On parle souvent du cœur. Parfois de la tête. Mais beaucoup plus rarement du bassin. Et pourtant… c’est là que tout se joue.


Le bassin des femmes est un centre. Un espace profond, presque secret, où se mêlent le corps, les émotions, le plaisir et la mémoire.


Un lieu de passage, de transformation, de vie. Un endroit qu’on habite sans toujours vraiment le sentir. Et si, pour une fois, tu t’y arrêtais ?


Un espace bien plus vaste que le corps

Oui, le bassin est une structure anatomique. Il soutient, il relie, il contient. Il abrite des organes essentiels, liés à la vie, au cycle, à la création.

Mais ce serait réducteur de s’arrêter là.

Le bassin est aussi un territoire sensible. Un lieu où s’impriment les expériences, parfois très tôt. Il garde des traces : des élans retenus, des émotions contenues, des plaisirs avortés, des désirs tus.


C’est une zone que l’on apprend souvent à contrôler, à serrer, à discipliner. Sans même s’en rendre compte, on s’en éloigne.


C’est un lieu de plaisir mais aussi de silences. Le bassin est intimement lié au plaisir. Pas uniquement dans sa dimension sexuelle, mais dans quelque chose de plus vaste : le plaisir d’être dans son corps, de bouger librement, de ressentir pleinement.
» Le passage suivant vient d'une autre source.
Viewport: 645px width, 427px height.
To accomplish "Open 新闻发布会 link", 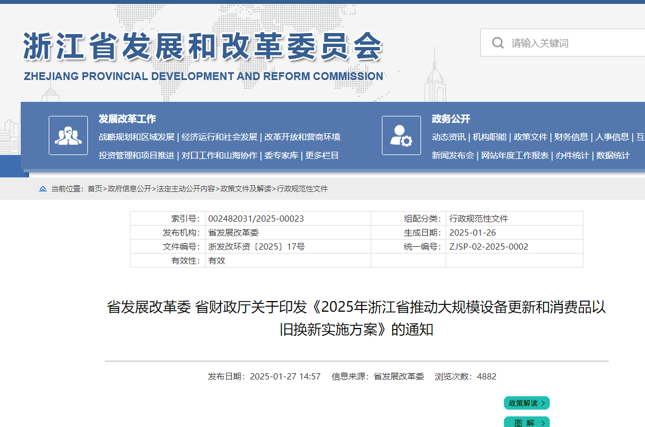I will (x=452, y=156).
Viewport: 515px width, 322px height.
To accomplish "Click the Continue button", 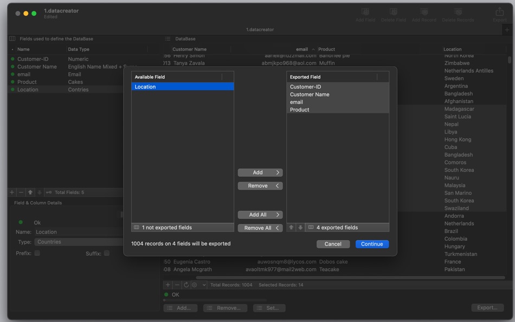I will 372,244.
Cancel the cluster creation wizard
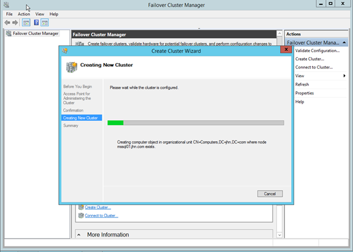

Et pourtant, pour beaucoup de femmes, cette zone devient floue. Lointaine. Parfois même inconfortable. Parce qu’on nous a appris à nous tenir. À ne pas trop sentir. À ne pas trop montrer. À nous méfier de notre sensualité.


Alors le bassin se referme doucement. Il se fige, il s’oublie. Mais il ne disparaît pas. Il attend.
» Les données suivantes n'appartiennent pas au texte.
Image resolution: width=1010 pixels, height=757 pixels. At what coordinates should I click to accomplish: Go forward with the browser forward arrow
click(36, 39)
Parce que le bassin reste notre espace de création, bien au-delà de la maternité. C’est là que prennent forme les idées, les intuitions, les désirs profonds. C’est un espace où quelque chose peut naître, grandir, se transformer.


Quand le bassin est vivant, quand il respire, quand il bouge… il y a une sensation de fluidité. Comme si l’intérieur et l’extérieur se répondaient mieux. Comme si le corps devenait un terrain d’expression, et non plus seulement de contrôle. Il y garde précieusement notre force de vie. Une énergie qui ne demande qu’à circuler.



Remettre du mouvement : le Twerk Healing

Parfois, pour se reconnecter, il ne suffit pas de penser ou de respirer. Il faut bouger.


Le Twerk Healing est une pratique qui vient justement réveiller cette zone du corps. À travers des mouvements répétitifs du bassin, souvent ancrés dans la danse et les cultures afro-diasporiques, il invite à relâcher, à faire circuler, à laisser sortir ce qui était figé.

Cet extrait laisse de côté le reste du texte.